==== Quoted passage ====
I'm trying to find if there is a reliable way (using SQLite) to find the ID of the next row to be inserted, before it gets inserted. I need to use the id for another insert statement, but don't have the option of instantly inserting and getting the next row.
Is predicting the next id as simple as getting the last id and adding one? Is that a guarantee?
Edit: A little more reasoning...
I can't insert immediately because the insert may end up being canceled by the user. User will make some changes, SQL statements will be stored, and from there the user can either save (inserting all the rows at once), or cancel (not changing anything). In the case of a program crash, the desired functionality is that nothing gets changed.
Try SELECT * FROM SQLITE_SEQUENCE WHERE name='TABLE';. This will contain a field called seq which is the largest number for the selected table. Add 1 to this value to get the next ID.
Also see the SQLite Autoincrement article, which is where the above info came from.
Cheers!
Either scrapping or committing a series of database operations all at once is exactly what transactions are for. Query BEGIN; before the user starts fiddling and COMMIT; once he/she's done. You're guaranteed that either all the changes are applied (if you commit) or everything is scrapped (if you query ROLLBACK;, if the program crashes, power goes out, etc). Once you read from the db, you're also guaranteed that the data is good until the end of the transaction, so you can grab MAX(id) or whatever you want without worrying about race conditions.
http://www.sqlite.org/lang_transaction.html
You can probably get away with adding 1 to the value returned by sqlite3_last_insert_rowid under certain conditions, for example, using the same database connection and there are no other concurrent writers. Of course, you may refer to the sqlite source code to back up these assumptions.
However, you might also seriously consider using a different approach that doesn't require predicting the next ID. Even if you get it right for the version of sqlite you're using, things could change in the future and it will certainly make moving to a different database more difficult.
Insert the row with an INVALID flag of some kind, Get the ID, edit it, as needed, delete if necessary or mark as valid. That and don't worry about gaps in the sequence
BTW, you will need to figure out how to do the invalid part yourself. Marking something as NULL might work depending on the specifics.
==== Supplied data ====
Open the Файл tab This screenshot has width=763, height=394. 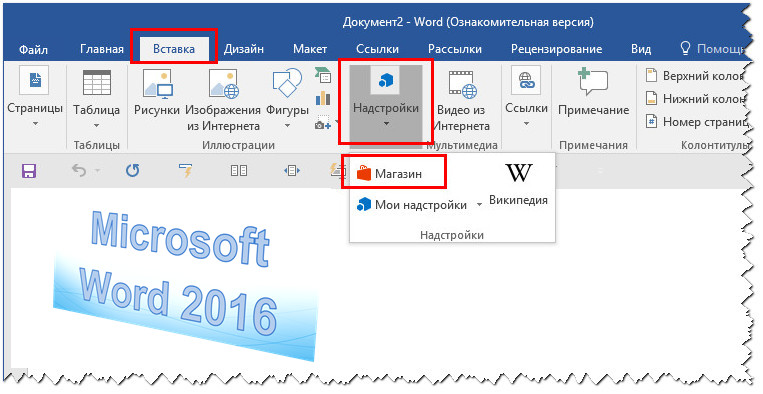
====
● What to produce: List every SQL statement in the SQLite thread above that ends with a semicolon.

● Response to this exercise:
SELECT * FROM SQLITE_SEQUENCE WHERE name='TABLE';
BEGIN;
COMMIT;
ROLLBACK;